Exercise:
Report all lines from the entries below in which "will" appears.

Stored data
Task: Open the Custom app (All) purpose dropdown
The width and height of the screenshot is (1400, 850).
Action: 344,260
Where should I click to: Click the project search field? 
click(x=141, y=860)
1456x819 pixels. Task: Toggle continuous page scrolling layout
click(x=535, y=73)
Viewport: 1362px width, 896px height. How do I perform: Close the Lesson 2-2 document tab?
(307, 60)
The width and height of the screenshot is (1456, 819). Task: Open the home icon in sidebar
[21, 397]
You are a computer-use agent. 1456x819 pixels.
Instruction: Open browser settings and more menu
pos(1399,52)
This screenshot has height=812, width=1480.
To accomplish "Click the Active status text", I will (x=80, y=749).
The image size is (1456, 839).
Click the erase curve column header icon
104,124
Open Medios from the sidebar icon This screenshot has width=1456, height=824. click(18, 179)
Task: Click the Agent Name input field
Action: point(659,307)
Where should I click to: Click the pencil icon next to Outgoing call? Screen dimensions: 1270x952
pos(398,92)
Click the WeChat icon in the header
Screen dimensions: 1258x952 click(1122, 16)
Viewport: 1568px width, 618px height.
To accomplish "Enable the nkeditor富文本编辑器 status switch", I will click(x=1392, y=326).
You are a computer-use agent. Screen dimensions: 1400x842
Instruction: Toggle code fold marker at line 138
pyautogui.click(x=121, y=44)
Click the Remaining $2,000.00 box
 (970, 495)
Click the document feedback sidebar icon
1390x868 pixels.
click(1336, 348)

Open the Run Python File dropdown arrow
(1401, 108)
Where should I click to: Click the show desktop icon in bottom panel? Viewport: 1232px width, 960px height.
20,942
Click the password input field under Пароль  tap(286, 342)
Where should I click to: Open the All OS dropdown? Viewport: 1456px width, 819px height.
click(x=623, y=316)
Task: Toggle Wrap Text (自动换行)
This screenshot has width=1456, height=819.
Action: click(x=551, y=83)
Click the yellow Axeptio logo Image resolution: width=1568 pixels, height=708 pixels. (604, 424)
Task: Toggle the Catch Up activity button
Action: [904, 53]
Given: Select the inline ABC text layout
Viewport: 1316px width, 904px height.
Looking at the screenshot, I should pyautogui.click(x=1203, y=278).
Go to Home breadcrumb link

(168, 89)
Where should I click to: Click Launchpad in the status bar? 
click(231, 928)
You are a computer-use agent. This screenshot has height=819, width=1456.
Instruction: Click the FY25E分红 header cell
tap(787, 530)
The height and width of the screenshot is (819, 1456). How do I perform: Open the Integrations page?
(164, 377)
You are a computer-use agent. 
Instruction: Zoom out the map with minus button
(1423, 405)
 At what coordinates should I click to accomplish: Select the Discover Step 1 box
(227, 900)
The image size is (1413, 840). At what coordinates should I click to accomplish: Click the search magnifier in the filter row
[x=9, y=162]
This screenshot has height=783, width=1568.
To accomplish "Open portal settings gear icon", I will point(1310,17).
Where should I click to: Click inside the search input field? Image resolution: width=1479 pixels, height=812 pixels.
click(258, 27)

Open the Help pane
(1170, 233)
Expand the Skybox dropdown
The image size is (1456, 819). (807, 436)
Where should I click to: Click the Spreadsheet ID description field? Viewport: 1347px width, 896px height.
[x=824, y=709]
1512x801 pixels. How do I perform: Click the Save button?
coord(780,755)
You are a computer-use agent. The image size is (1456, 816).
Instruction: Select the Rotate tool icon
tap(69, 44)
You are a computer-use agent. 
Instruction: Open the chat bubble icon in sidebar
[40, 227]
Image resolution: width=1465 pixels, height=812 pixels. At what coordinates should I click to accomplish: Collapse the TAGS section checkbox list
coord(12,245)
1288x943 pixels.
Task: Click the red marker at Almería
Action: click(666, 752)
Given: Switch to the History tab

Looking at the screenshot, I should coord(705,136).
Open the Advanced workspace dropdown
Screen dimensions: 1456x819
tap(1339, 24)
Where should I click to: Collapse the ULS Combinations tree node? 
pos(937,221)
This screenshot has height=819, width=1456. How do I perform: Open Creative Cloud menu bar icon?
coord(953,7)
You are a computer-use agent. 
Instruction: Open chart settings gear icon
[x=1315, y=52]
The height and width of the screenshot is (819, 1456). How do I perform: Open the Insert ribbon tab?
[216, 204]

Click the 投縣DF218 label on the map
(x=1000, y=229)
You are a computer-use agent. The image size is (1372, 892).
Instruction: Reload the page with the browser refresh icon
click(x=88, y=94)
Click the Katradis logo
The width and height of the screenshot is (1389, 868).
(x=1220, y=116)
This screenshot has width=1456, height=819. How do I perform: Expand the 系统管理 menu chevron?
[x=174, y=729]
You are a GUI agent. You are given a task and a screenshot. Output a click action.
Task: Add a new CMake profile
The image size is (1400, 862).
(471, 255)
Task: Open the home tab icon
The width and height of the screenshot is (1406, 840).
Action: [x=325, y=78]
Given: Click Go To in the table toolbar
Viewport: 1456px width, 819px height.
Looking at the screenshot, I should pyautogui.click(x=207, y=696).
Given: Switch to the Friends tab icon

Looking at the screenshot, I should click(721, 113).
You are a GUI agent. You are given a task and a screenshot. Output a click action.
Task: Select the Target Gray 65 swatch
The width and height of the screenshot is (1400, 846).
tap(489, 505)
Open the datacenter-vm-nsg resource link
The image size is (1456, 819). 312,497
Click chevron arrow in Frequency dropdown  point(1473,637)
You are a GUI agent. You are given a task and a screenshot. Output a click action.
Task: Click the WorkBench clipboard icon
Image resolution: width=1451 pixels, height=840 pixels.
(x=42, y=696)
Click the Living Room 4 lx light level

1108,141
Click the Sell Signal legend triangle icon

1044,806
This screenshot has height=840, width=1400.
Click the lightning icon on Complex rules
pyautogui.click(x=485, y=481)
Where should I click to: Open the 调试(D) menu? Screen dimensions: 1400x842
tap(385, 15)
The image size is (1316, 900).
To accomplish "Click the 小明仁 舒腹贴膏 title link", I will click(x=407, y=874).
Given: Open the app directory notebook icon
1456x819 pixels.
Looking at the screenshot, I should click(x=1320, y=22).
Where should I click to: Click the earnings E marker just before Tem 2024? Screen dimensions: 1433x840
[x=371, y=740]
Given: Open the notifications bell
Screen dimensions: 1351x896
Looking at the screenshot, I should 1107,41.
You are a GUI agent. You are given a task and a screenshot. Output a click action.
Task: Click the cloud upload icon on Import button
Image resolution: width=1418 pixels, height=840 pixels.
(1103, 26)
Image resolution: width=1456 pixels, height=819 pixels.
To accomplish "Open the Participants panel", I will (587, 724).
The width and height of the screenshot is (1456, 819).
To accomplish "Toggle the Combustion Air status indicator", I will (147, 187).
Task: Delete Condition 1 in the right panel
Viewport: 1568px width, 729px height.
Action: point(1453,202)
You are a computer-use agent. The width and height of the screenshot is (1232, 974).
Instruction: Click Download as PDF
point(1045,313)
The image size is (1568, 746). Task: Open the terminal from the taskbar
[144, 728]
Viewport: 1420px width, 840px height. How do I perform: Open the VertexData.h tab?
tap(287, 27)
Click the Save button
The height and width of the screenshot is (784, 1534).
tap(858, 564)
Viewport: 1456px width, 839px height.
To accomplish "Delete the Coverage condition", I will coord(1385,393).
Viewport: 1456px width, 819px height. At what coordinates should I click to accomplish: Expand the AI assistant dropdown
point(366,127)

Reply:
To accomplish "Click the Active status text", I will (x=80, y=749).
To accomplish "Enable the nkeditor富文本编辑器 status switch", I will click(x=1392, y=326).
To accomplish "Open portal settings gear icon", I will point(1310,17).
To accomplish "Click the 小明仁 舒腹贴膏 title link", I will click(x=407, y=874).
To accomplish "Open the Participants panel", I will (587, 724).
To accomplish "Toggle the Combustion Air status indicator", I will (147, 187).
To accomplish "Delete the Coverage condition", I will coord(1385,393).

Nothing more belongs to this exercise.